Carney reviewed the papers and said that although he questions why the city took so long to use the money, because he is no longer in office, there is little he can do.

“I would ask whomever purchased the cameras how many bids they sought and why they decided on the cameras they chose,” Carney suggested. “I assume the requestors would be responsible stewards of taxpayer dollars. At least I hope they were.”

Saxton has called state police, the district attorney’s office and the mayor to discuss the project, but said his concerns keep falling on deaf ears.

Saxton said he is making an issue of the cameras because he wants Sunbury to be able to continue to receive federal grants.

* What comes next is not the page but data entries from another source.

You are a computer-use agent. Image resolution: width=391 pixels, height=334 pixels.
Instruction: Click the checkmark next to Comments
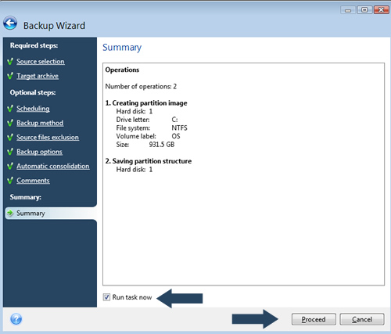click(10, 181)
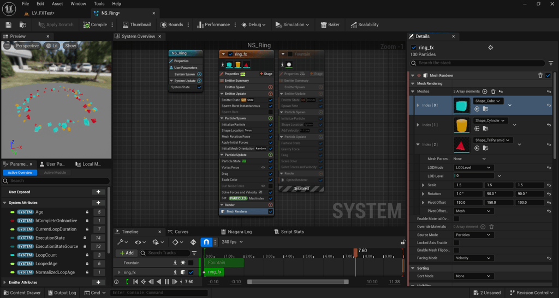Toggle Bounds display in toolbar
Viewport: 559px width, 298px height.
pyautogui.click(x=172, y=25)
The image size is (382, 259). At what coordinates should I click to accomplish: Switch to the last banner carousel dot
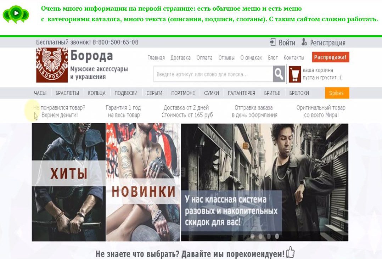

“Let’s just get it cleared up,” Saxton said. “We don’t want to risk the taxpayers of the city because something may have been done wrong here.”

The cameras are made by Mobotix, of Germany, and were to have night vision, in the original bid.

In October 2012, Global Surveillance Systems of Chantilly, Va., was the winning bidder for the project, which was to include about 50 Mobotix cameras.

The following month, former Councilman Todd Snyder announced that Global Surveillance Systems and the second-low bidder withdrew their bid because they didn’t want to compete with companies with which they did business.

The contract then went to Global Security Tactics, of Greensburg.

Saxton questioned whether the original bid and the actual purchase of the cameras were the same.

The price of the cameras had gone up and the city did not receive any night vision cameras, Saxton said.

Sunbury Mayor David Persing insists Saxton has no idea what he is talking about.

“The cameras do have night vision,” Persing previously said. “They all take pictures at night.”

In fact, he said, “Those pictures can be accessed when needed.”

There is no central systems headquarters, Persing said.

“From the very beginning, there was to be no one place where a person could monitor all the cameras 24/7,” he said. “They are strategically located throughout the city and different computers at different locations can monitor specific cameras. We could not afford to have police officers ’round the clock sitting by a bank of monitors watching every second of the day. Do I personally monitor the computers every day? No, I do not. But, as I said, when needed, we can.”

Persing insisted the city is in control of the street cameras. The images are accessible.

He also said the cameras and pictures have been used for investigative purposes.

“As a matter of fact,” Persing said, “right now we are using our cameras in an ongoing investigation.” He declined to specify the nature of the investigation.